A year in office, Walcott trumpets his middle schools initiative

Efforts to improve the city’s middle schools have come a long way since they were announced six months ago, Chancellor Dennis Walcott said today in a policy speech delivered days before his one-year anniversary of his sudden appointment.

Walcott returned to the same venue where he first announced the middle school reforms — New York University’s Kimmel Center – to deliver the keynote speech at a middle school colloquium hosted by NYU Steinhardt’s Research Alliance for New York City Schools. In his speech, Walcott said the city was in the process of rolling out a host of initiatives that the the Department of Education had either created or expanded since September, all in the interest of improving middle schools, which he said had become his main priority during his tenure.

“If we truly care about preparing our students for success in college and careers, middle school needs to be a central focus of our policies,” Walcott said.

Walcott announced that the DOE had allocated about $500,000 to develop new training programs for 150 teachers and 10 principals who he hoped would work specifically in middle schools. And he said the city would exceed his goal of creating 50 new middle schools in the next two years. Twenty-six new middle schools, including 14 charter schools, will open next fall and 28 more schools — including another 14 charters — are set to open in 2013.

Walcott also revealed more details about the city’s rebranded version of the City Council’s Campaign for Middle School Success. The new phase, called the Middle School Quality Initiative, has brought together 18 struggling middle schools to provide teachers and principals at the schools with professional development based on best practices used in higher-performing schools. So far one school — M.S. 244 in the Bronx — has been selected as a model school, but officials said they hoped to bring on two more “anchor” schools.

Back in September, skeptics observed that Walcott’s policy promises did not depart from the Bloomberg administration’s education agenda. Today, too, critics were quick to point out that little fundamental change going into his reform plans.

“There is not one thing that they’re doing here in schools that’s new,” said Richard Farkas, a middle school vice president for the United Federation of Teachers. Farkas said middle schools would be improved by smaller classes but when he posed that idea to Walcott, the chancellor disagreed, saying it wasn’t the most pressing need.

Walcott did announce updates to some new initiatives. The DOE will fund a $15 million, two-year program to provide non-fiction textbooks that will be available starting April 16 to help schools adopt to new Common Core literacy standards. Walcott also announced the creation of a new, privately-funded pilot summer school program called NYC Summer Quest. The program would be for students who struggled on their state tests, but not enough that they qualified for free summer school. The pilot is launching in the South Bronx, but “if the program is successful, we will expand it to other boroughs and neighborhoods,” Walcott said.

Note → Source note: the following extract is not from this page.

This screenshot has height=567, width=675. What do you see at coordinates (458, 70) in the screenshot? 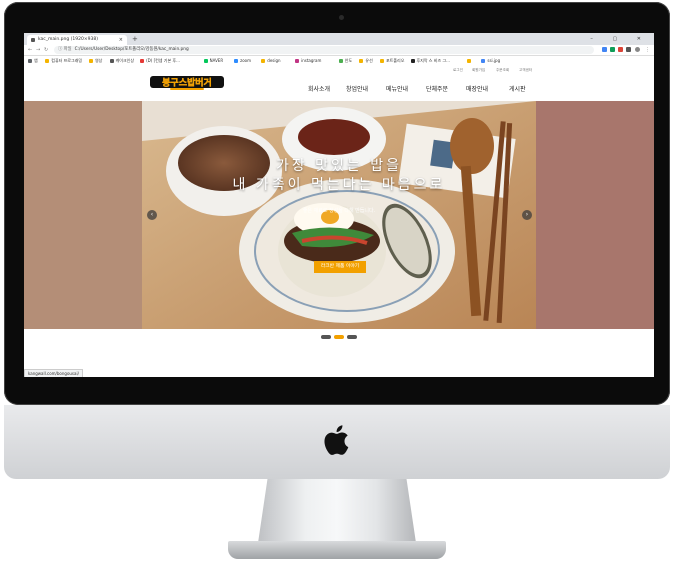
I see `util-link-login: 로그인` at bounding box center [458, 70].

At one point, Walcott split from his prepared remarks and shared a story about a recent encounter he had with a middle school student who was bagging Walcott’s groceries. Walcott said the student told him that “he felt that he had a focus” at school,which Walcott said he later corroborated with the student’s principal, who added that the student used to struggle. Walcott said that it was this kind of character development — toward “resilience” — that was as necessary as “what goes on in the classroom.”

Walcott’s appearance was followed up immediately with a panel of dissent. NYU professor Pedro Noguera and City Council Speaker Christine Quinn’s senior education policy analyst, Mathu Subramanian, both said they were concerned about the city’s ability to implement many of the promised changes.

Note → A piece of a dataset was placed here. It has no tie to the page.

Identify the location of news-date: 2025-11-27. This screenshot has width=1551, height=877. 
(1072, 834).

The city’s original rollout of the council’s Campaign for Middle School Success in 2008 was too focused on directing money to individual schools, Subramanian said. Each of the 51 schools in that initiative received $100,000 to use freely, terms that Subramanian said became problematic during consecutive years of budget cuts that left many holes to fill for principals.

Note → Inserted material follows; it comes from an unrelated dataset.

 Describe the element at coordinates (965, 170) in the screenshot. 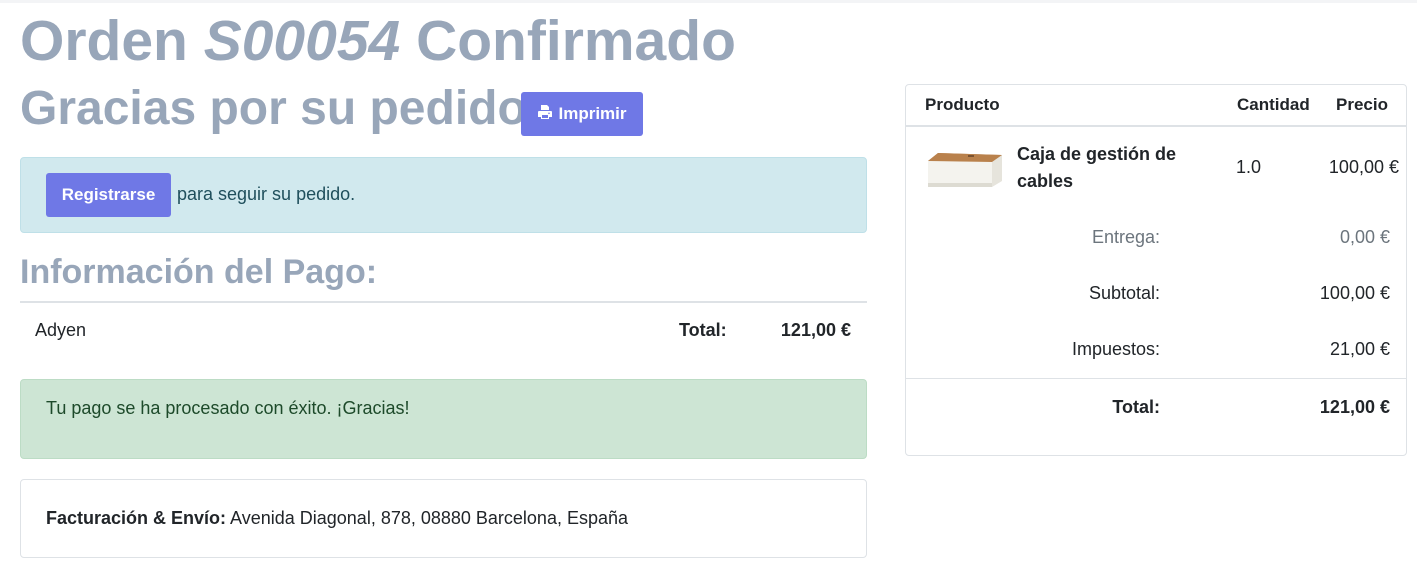

I see `product-image` at that location.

Subramanian called the 2012 iteration a “successful collaboration” that seemed to be aimed more toward systemic change this time. “They really are looking at changes that can be scaled systemwide,” she said.

Noguera, who declined an invitation to participate on the Middle School Quality Initiative’s steering committee after sitting on the council’s version in 2008, was less optimistic.

“This is not a system that is designed to learn even from its successes,” he said.